Return every line from the records below in which the word "This" is found.

*SOURCE MATERIAL:*
========================

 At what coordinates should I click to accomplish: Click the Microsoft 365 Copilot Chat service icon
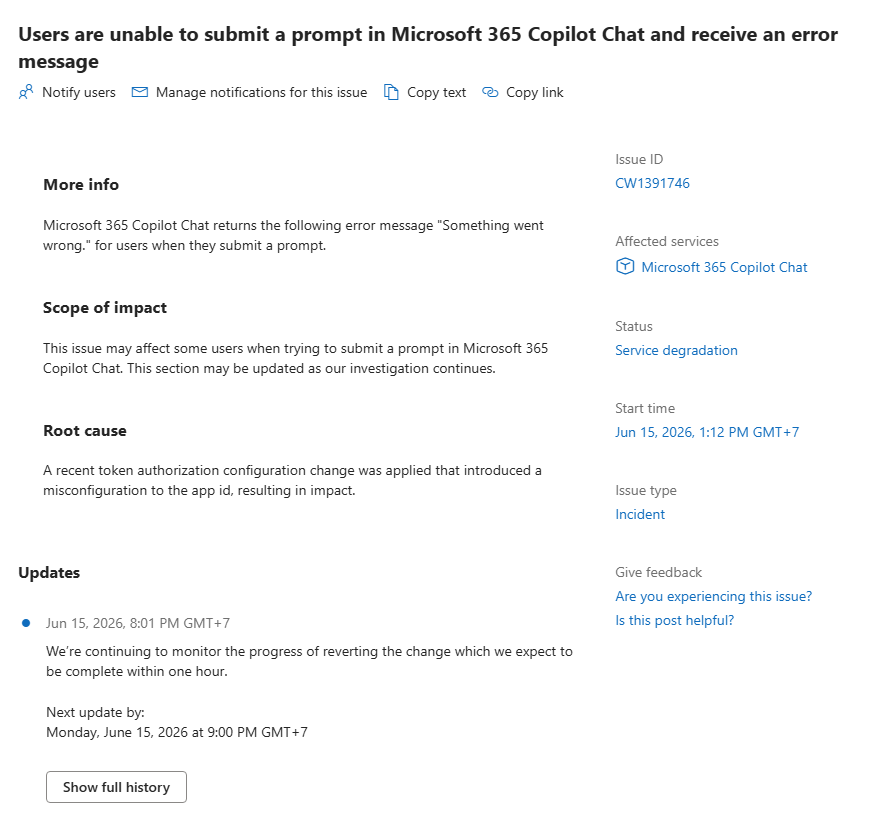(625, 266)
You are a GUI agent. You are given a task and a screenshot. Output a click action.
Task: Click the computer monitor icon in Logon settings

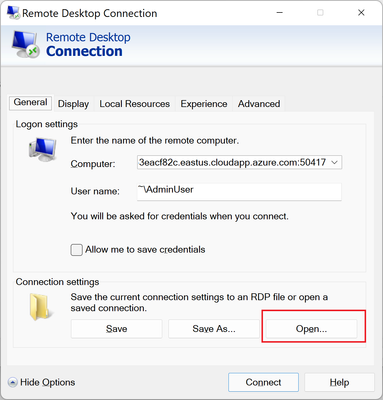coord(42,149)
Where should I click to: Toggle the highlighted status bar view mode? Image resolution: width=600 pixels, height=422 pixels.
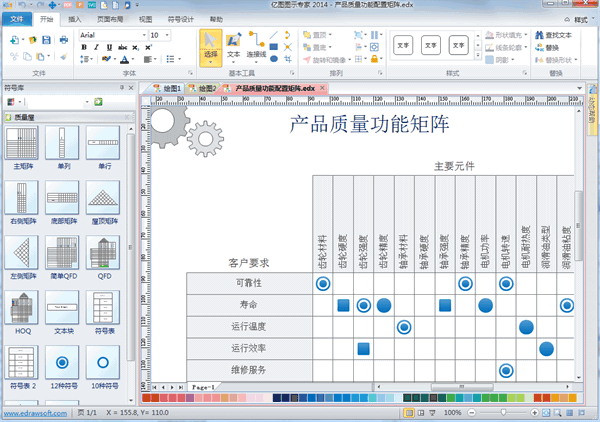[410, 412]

========================

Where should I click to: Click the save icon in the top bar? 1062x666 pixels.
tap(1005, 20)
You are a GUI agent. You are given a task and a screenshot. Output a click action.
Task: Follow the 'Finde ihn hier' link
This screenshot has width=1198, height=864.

========================

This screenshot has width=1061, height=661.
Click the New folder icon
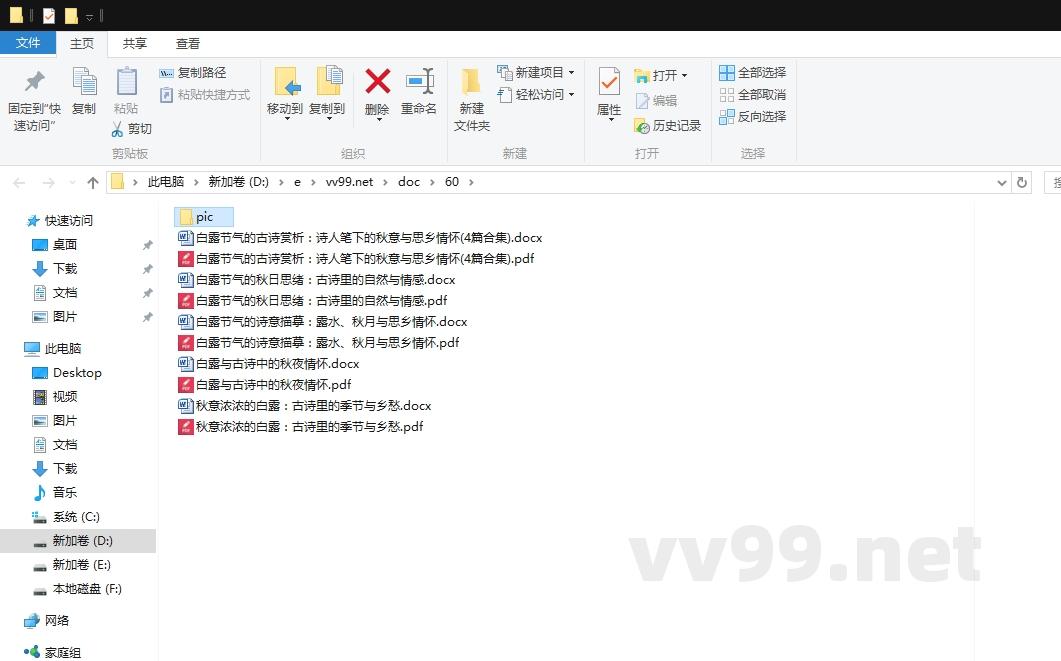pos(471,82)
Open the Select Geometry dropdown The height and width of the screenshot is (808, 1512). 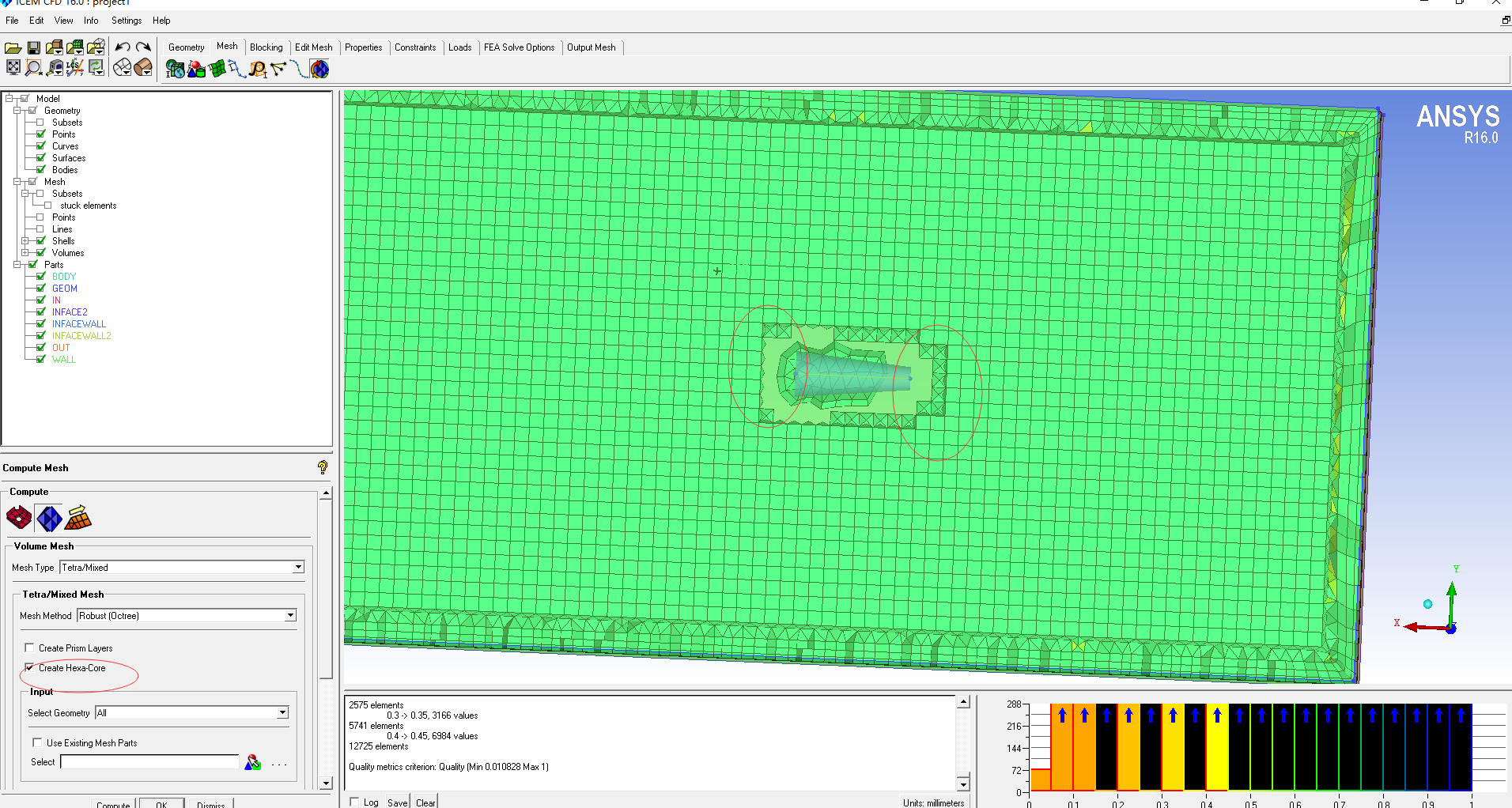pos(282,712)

========================

*WRITTEN SOLUTION:*
This screenshot has width=1198, height=864.
This screenshot has width=1061, height=661.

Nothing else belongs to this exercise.